Avec la levée des principales mesures de l’état d’urgence, notamment le couvre-feu, un relâchement dans l’observance des gestes barrières a été noté un peu partout au Sénégal. En pleine canicule, les plages sont à nouveau bondées, les cérémonies familiales ont repris de plus belle et la surchage a recommencé dans les transports en commun où le port du masque n’est pas général.
Ce qui a un brin irrité le gouvernement qui, à travers le ministère de l’Intérieur, a corsé les mesures de prévention. Le jour de la Tabaski, le président de la République s’est adressé à certains jeunes désinvoltes : « Le nombre de victimes a sensiblement augmenté. Les personnes âgées sont les plus touchées. Par conséquent, la jeunesse a un rôle déterminant dans cela. Parce qu’elle peut penser qu’elle est tout à fait protégée contre la maladie. Ce qui n’est pas d’ailleurs prouvé. Elle doit protéger les parents et les personnes âgées qui sont à la maison. Il faut absolument le respect des gestes barrières surtout le port correct du masque qui peut aider à freiner la propagation de la maladie ».

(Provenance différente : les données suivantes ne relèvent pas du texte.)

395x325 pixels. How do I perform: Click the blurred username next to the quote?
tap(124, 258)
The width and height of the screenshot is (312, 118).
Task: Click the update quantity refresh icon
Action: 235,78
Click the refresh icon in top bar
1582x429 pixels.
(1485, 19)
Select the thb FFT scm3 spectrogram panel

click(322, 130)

Dorénavant, le non port du masque chirurgical ou alternatif est passible d’une amende. Pour jouer sa partition, le Gouverneur de la capitale, Al Hassan Sall, a entériné « la fermeture des bars, discothèques et autres salles de spectacles pour une durée de trois mois, la suspension des autorisations de faire de la musique, des chants et danses dans les débits de boissons jusqu’à nouvel ordre ». En plus, les forces de l’ordre sont déployées « au niveau des plages et autres espaces publics en vue d’une application rigoureuse des mesures d’interdiction de rassemblement », a souligné ce représentant de l’Etat.
De nouvelles restrictions injustes selon des intermittents du spectacle. Sur sa page Facebook, l’artiste Lady Maah Keïta ne cache pas sa colère. « Vous êtes en train de détruire toute une génération de travailleurs. La musique, ce n’est pas un jeu. On a sacrifié nos vies, de brillantes études… pour exercer ce métier qui mérite autant de (respect) que bien d’autres », soutient-elle.
Dans les réseaux sociaux, mais aussi dans les médias, Marie Teuw Niane, l’ancien ministre de l’Enseignement supérieur et de la Recherche scientifique, a alimenté le débat en émettant l’hypothèse d’une annulation des évènements religieux qui se profilent. La commémoration, le 5 octobre, du retour d’exil de Cheikh Ahmadou Bamba, le fondateur de la confrérie mouride et de la naissance du Prophète de l’Islam prévue le 29 octobre dans de nombreux foyers religieux du pays fait craindre le pire.